#### Exercise requirements:
Retype, word for word, only the lines from the one containing "You are a GUI" through the last line of the listing below. Pictures do not belong in the result.
[Records for processing]
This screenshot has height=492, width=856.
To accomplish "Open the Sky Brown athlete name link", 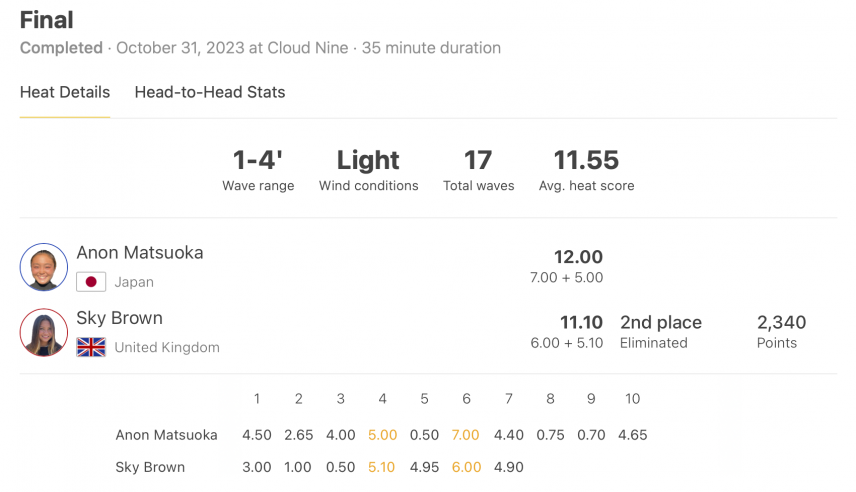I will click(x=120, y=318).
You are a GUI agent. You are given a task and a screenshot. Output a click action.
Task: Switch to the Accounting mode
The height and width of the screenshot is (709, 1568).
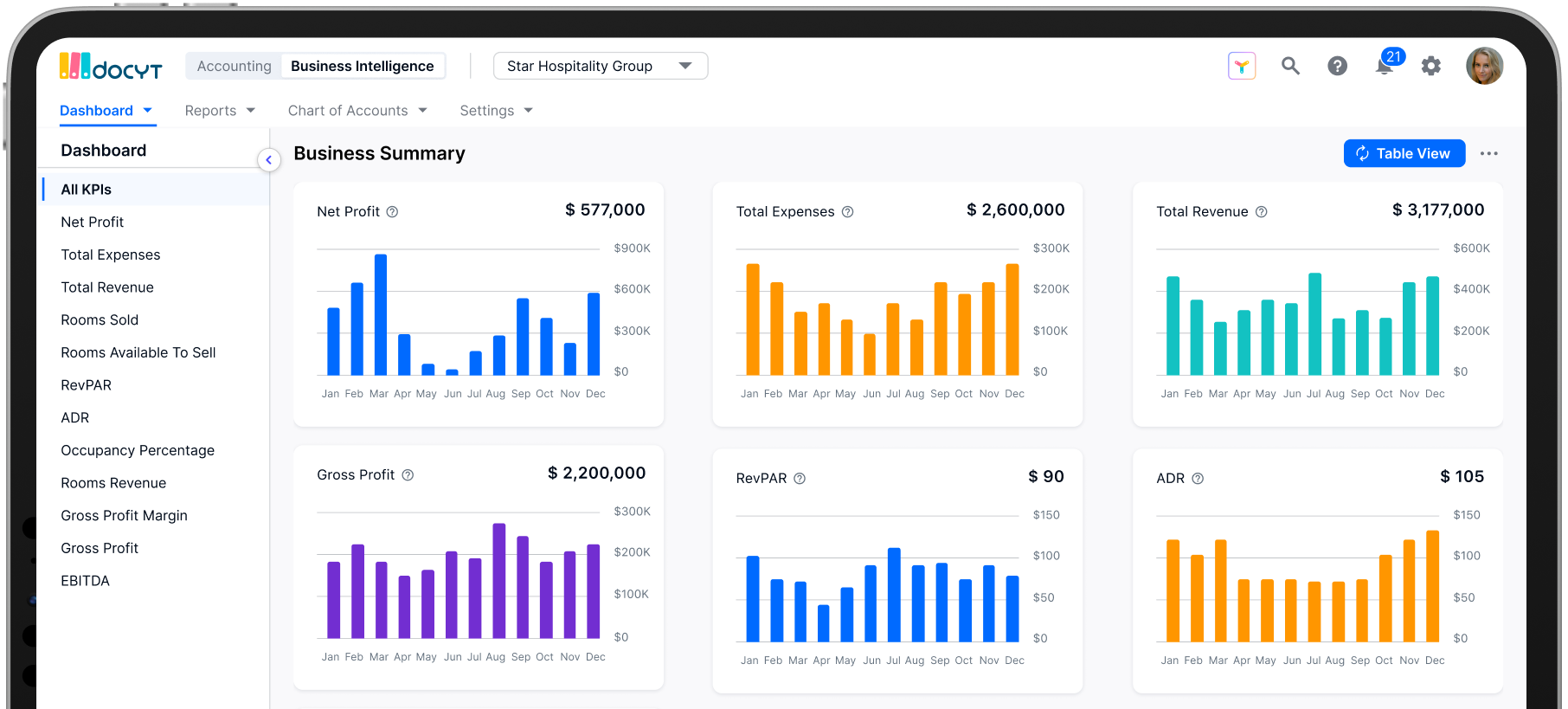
[/Records for processing]
#### Solution for this exercise:
You are a GUI agent. You are given a task and a screenshot. Output a click action.
Task: Switch to the Accounting mode
The height and width of the screenshot is (709, 1568).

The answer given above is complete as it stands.